_What you have to do_: Could you transcribe all of the data exactly and skip any pictures?

_Records for the exercise_:
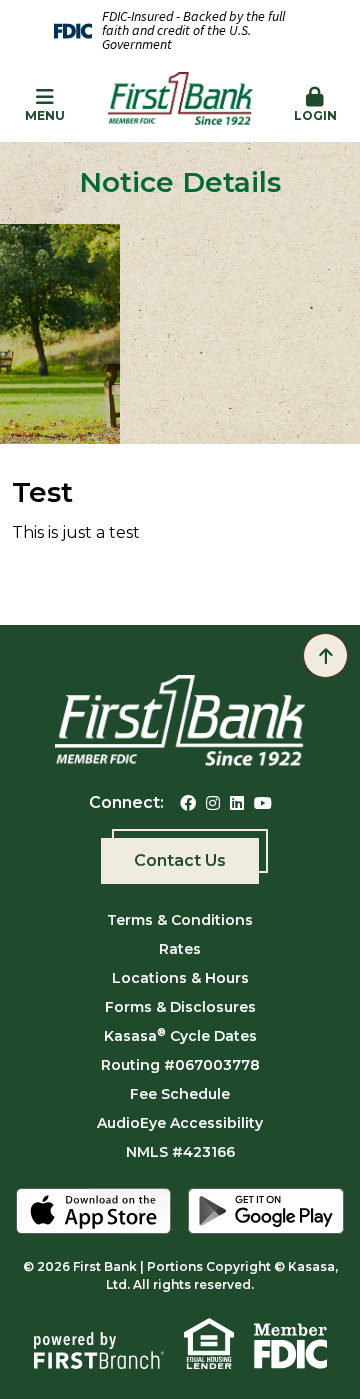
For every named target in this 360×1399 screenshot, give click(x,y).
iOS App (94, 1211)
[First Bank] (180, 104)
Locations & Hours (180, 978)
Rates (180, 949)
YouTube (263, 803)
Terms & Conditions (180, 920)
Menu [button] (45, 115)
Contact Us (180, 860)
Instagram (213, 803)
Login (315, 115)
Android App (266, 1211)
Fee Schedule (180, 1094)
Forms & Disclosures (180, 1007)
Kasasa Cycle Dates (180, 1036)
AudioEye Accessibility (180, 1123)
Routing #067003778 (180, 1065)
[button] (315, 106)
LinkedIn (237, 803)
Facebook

_Solution for this exercise_:
For every named target in this 360×1399 screenshot, give click(x,y).
iOS App (94, 1211)
[First Bank] (180, 104)
Locations & Hours (180, 978)
Rates (180, 949)
YouTube (263, 803)
Terms & Conditions (180, 920)
Menu [button] (45, 115)
Contact Us (180, 860)
Instagram (213, 803)
Login (315, 115)
Android App (266, 1211)
Fee Schedule (180, 1094)
Forms & Disclosures (180, 1007)
Kasasa Cycle Dates (180, 1036)
AudioEye Accessibility (180, 1123)
Routing #067003778 (180, 1065)
[button] (315, 106)
LinkedIn (237, 803)
Facebook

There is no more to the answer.